C stands for CRIB. Your baby should ALWAYS sleep on a flat surface on a firm mattress with a tightly fitted sheet. Babies should NEVER sleep on a sofa, armchair, or couch. Only bring your baby into your bed when you are feeding or comforting, but place him or her back in their crib when you are ready to sleep.
In addition to the ABCs of safe sleep is the letter D. D stands for “Don’t Smoke.” Keeping baby in a smoke-free environment is also proven to reduce the incidence of SIDS.

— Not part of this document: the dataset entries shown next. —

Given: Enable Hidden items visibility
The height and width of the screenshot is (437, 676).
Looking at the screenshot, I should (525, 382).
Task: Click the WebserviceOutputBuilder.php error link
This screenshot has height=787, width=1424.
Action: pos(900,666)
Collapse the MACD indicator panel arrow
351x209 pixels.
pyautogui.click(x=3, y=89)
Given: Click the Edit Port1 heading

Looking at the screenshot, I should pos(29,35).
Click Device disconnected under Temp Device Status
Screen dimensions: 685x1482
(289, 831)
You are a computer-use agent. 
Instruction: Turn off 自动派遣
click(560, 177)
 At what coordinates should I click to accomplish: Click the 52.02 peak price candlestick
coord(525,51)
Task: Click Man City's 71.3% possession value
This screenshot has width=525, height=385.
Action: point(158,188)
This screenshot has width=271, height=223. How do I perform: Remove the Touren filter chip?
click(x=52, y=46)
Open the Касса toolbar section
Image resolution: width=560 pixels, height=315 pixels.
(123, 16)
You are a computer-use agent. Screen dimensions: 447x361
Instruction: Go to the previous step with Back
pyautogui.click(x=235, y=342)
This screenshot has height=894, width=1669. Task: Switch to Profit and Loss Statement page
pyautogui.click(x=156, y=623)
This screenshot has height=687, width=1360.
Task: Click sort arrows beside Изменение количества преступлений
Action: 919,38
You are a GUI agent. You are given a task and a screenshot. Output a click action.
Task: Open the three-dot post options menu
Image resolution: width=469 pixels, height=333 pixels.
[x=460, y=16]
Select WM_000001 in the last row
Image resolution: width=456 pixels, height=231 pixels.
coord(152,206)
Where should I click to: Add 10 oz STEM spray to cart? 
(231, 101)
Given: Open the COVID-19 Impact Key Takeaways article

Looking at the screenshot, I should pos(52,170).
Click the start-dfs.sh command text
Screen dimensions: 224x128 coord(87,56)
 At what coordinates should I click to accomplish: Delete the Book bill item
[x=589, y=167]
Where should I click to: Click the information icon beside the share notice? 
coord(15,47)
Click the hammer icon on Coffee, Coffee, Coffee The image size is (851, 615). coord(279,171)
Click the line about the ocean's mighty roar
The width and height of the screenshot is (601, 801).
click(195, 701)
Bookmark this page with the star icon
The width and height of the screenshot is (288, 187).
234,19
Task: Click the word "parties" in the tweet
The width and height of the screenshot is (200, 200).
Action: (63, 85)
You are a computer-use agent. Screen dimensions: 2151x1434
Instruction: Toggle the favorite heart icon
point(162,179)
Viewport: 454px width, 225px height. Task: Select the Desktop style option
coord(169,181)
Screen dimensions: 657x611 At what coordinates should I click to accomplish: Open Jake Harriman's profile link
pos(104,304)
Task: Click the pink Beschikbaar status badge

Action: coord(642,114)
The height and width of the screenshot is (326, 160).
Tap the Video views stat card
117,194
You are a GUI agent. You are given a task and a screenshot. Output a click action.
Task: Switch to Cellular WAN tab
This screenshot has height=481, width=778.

These points, while simple, can be hard, especially when family or friends tell you things like “my baby sleeps so much better when they’re on their tummy.” Or “if your baby has reflux, you should elevate the head of the crib.” Proper sleeping habits for babies is something that we MUST be talking about, despite it being a very sensitive topic. To date, there is no evidence to support that elevating the head of the crib decreases the incidence of infantile reflux. Have you tried elevating the head of the crib? This is no easy task, let me tell you. Without therapeutic positioning aids, a baby whose head of the crib is elevated will inevitably roll or slide down to the bottom of the crib. Also, when you elevate the head of the crib for a newborn, you encourage cervical flexion, or a “chink tuck”, which actually could make it more dangerous for a baby with (or without) reflux. When a baby’s head of the crib is elevated and they fall into this “chin tuck”, it makes it harder for the baby to turn their head or to achieve a neutral cervical spine, thus increasing their risk for aspiration. Likewise, if a baby is placed prone to try and remedy reflux, anatomically speaking, you are just inviting aspiration for the baby as well. Some people believe that babies will choke on their backs. But when placed on the stomach, the trachea (airway) is below the esophagus (food pipe). Anything that is spit up will be pushed back down by gravity to the lowest point. When placed on the stomach, it is easier to aspirate into the lungs.
Commonly asked questions and myths debunked from a healthcare provider:
“My baby sleeps longer on his tummy or his side.” While babies may seem to sleep longer on their stomachs or side, recognize that it is dangerous to place them in these positions. Things you can do to help a baby sleep comfortably include:
- Start with back to sleep from the very beginning
- Know that it is completely normal for babies to wake frequently
- Try swaddling the baby for comfort. Stop swaddling when the baby is 3-4 months old, or once the baby tries to roll over (swaddled or unswaddled), whichever comes first.
“I’m worried that my baby will develop a flat head if he sleeps on his back.”. Here’s a few tips to avoid a flat head or a flat spot on one side of the back of the head (brachycephaly and plagiocephaly, respectively):
- Rotate the head to face a different direction each day. For example, on Monday, I face my baby’s head to the left and on Tuesday, I face my baby’s head to the right.
- Get your baby off their backs whenever they are awake. Tummy time starts right away! Tummy time starts in the fetal position on your chest, then gradually while supervised on a firm surface, such as a play mat.
“Should my baby use a pacifier? I don’t want him to get used to having one.” Yes! You should offer a pacifier for sleep time once breastfeeding has been established. Studies have shown a large reduction in the risk of SIDS among babies when a pacifier is used during sleep. If the pacifier falls out, you can leave it out. There is no need to replace it.
“I’m afraid my baby might get cold at night, so I want to bundle her.” Babies require one more layer of clothing than adults, typically. I generally tell parents to put their baby in a cotton onesie or cotton pajamas and swaddle accordingly.